Heidegger, grand et médiocre

Heidegger, grand et médiocre

Depuis la publication, en 2014-2015, des Cahiers noirs de Heidegger, l'affaire est entendue. Oui, Heidegger, c'est indubitable, était bel et bien engagé jusqu'au cou dans l'hitlérisme. La vérité est qu'il fallait être aveugle, aux limites du négationnisme, pour ne pas le savoir.

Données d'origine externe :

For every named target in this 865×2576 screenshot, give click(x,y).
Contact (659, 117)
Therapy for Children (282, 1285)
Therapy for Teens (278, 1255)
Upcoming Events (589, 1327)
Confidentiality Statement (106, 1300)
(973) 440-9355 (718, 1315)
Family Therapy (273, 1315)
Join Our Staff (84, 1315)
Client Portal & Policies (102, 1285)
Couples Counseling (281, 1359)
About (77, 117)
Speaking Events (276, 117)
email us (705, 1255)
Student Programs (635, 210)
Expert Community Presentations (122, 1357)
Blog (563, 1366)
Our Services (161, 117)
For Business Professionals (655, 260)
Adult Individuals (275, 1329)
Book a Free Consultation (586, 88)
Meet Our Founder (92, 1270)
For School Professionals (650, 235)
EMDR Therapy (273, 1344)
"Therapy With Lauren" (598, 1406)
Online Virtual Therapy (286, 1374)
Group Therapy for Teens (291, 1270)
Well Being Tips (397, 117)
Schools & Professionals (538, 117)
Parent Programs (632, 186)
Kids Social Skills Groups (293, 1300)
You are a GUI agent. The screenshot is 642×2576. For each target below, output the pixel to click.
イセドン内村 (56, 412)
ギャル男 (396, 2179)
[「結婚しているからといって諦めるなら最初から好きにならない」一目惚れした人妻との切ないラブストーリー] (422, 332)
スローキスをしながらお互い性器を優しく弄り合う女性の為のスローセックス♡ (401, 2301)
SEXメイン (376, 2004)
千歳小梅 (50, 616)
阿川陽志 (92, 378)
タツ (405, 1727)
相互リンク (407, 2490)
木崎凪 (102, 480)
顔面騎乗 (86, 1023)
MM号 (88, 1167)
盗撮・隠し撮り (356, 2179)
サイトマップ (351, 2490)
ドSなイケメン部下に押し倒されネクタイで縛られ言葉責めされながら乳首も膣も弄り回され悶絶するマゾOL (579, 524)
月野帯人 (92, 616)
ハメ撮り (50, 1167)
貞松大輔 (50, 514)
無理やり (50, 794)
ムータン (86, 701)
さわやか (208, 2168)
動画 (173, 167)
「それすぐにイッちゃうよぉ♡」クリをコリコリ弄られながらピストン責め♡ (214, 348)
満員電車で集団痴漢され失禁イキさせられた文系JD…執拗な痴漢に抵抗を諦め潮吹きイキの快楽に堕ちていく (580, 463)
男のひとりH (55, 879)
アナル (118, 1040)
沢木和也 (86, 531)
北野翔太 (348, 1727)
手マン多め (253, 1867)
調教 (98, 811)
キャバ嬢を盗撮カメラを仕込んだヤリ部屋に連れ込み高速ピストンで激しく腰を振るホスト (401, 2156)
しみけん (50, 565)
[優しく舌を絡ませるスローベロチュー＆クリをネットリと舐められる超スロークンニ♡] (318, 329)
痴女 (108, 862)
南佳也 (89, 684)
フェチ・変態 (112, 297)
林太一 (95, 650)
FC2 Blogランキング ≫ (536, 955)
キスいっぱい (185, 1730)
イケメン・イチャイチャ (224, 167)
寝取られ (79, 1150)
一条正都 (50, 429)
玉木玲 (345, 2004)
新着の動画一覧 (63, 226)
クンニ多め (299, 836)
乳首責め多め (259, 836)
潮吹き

Lorsque, en 1988, nous publiions ensemble, Alain Renaut et moi, notre livre, Heidegger et les Modernes, qui analysait déjà les raisons philosophiques pour lesquelles Heidegger avait sombré dans le nazisme et l'antisémitisme, ce fut une volée de bois vert. De Derrida à Finkielkraut en passant par Fédier, Nancy ou Lacoue-Labarthe, ce fut la grande levée de boucliers. On nous traita d'humanistes bêlants, voire d'imposteurs. Après dix années consacrées au sein d'un séminaire à l'École normale supérieure, puis au Collège de philosophie, à lire patiemment l'oeuvre de Heidegger avec nos étudiants, nous avions pourtant acquis la conviction bien argumentée que la mise en cause par Heidegger de l'humanisme moderne sous toutes ses formes ne pouvait que conduire à une critique radicale de l'univers démocratique.

Plaidoiries consternantes

C'est tout naturellement aussi que sa haine de la Russie comme de l'Amérique, à ses yeux les deux visages dominants de la « métaphysique de la subjectivité » en politique, haine associée à une sacralisation de l'Allemagne comme coeur de la Mitteleuropa, le menèrent vers une critique radicale des Lumières, de la science, des droits de l'homme, et plus généralement de tous les visages de la démocratie moderne. Son apologie des enracinements dans la langue et la tradition l'incita tout aussi sûrement à se reconnaître dans l'idéologie du « Blut und Boden », du sang et du sol, inséparable de l'antisémitisme.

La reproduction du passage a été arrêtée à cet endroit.